Thursday, February 08, 2007

The frozen wastes of Croydonia

Took the old Alvis skating this morning. Numpties everywhere, who shouldn't be permitted on the public highway without the red-flag chap running them in line ahead.
Being a chap of lantern-jawed resolve, and the skill at anything only found in Chap Of The Colonies, driving said horseless carriage to the old hamster wheel was a doddle.
More than can be said for the rest of the buffoons glissading their way across the highways of the Southern Smoke. The best thing to do is reside indoors, slip on your favourite dressing gown and slippers, load up the hookah, and await the soothing unctions of finest Lebanese take away your desire to venture forth. It may come to pass dear reader, that you will need food/ale/chocolate digestives/rizlas. and the garishly lit aisles of Mr. Tesco will require a visit. You will soon start to wistfully gaze upon your car keys and thinking about a fools errand. Fear not - a Chap is always prepared! Hear is my 'Cut-out and Keep' guide to winter driving:

1. Wear warm clothing. Stout tweeds, and insulated fez and double-glazed monocles should suffice. The wearing of gloves, mufflers or 'utility clothing' merely marks you out as hoi-polloi, and liable to rendering your porters restless.
A good lady friend swears by woolly tights. Naturally a chap should avoid such things unless of a theatrical persuasion, or if you suffer from cold knees. In which case, prepare a ready excuse for your lady wife when she occasions upon them in the laundry basket - 'They are my secretary's' normally works.
The snow is also the only time that brown brogues are permitted inside the M25.

2. Engage the correct number of porters. These will be required for the radios, supplies, botanising equipment and medicinal properties. They can also be on hand to bribe local officials, and to take the whip to any buffoon who gets in your way. 153 should suffice. bear in mind, they will need careful handling, and are liable to mutiny if you do not maintain an air of absolute authority. A sign of weakness, hesitation whilst under danger, or even a shiver against the cold will be seen as weakness, and they will exploit that to the full. I find selecting one at random in the morning and thrashing him is good for their behaviour and your amusement.

3. Hot food is essential. Should one find yourself awaiting the poltroon in the jack-knifed lorry to finally work out that he should call the RAC, one will need hot nourishing sustenance that is both filling and portable. I recommend a tureen of kedgeree is kept on a spirit burner on the back seat, and a warming Irish stew is kept at a suitable temperature in the engine bay. Your Moroccan boy will only be too delighted to remain within the engine compartment for stirring duties - as it will be a dash-sight warmer than the streets of South Norwood. Porters can be sent to forage for fresh rolls from Mr Greggs. Binders Butter Beans are a good addition.

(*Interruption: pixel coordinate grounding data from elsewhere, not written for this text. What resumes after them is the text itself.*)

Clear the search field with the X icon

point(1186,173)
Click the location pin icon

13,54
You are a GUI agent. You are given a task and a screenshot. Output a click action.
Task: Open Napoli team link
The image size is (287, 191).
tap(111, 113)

4. Medicinal supplies. Should one find oneself in a crevasse, trapped on an ice-wall or short in sight of the summit, then strong medicine is required - and Champagne is strong medicine indeed. It should be only administered under the strictest medical supervision, or on the direct orders of the expedition leader. Use wisely, but apply liberally. See below for dosages. Morphine is recommended too. I prefer it in the Laudanum form, as this is especially useful for numbing the bone shattering pain of a supermarket checkout queue.

5. Rescue and scientific equipment. A minimum list includes: Crampons, 100 yards manila rope, four ice axes, pneumatic ice shovel, avalanche mortar, Lee-Enfield rifle (Yeti basher as we call 'em), lancet, 100 leeches, large canvas mess-tent, paraffin stove for 6 pans, carpet slippers, short wave wireless telegraphy set, marine sextant and reduction tables, two shovels, life belt, glacier cream, 100 gold sovereigns, two packets milk chocolate, a pint of brandy and 240 bottles of champagne. Anything else is a little trivial, and would overload your facilities.

6. Finally you should ask - is my trip really necessary - why should I go? If the answer is 'I must go to work', then it most certainly is not. if it is 'I need a new corkscrew to open a fresh bottle of Aloxe-Corton', then venture you must - for Bacchus must not be denied!

So - suitably equipped, one should find the drive to Mr. Tesco's pleasant and and enjoyable adventure for all the family.


Theo Spark said...

I heartily agree with you.

Nicodemus said...

Thank You Theo, I'm afraid the snow has left us, and we are treated to noble drizzle!

Anonymous said...


At least a doff to W.E. Bowman would be polite.

Else you will be followed by a lurking suspicion

Nicodemus said...


Of course, the hat tips to Mr Bowman are contained within - and a true reader of said would feel the warm glow of recognition.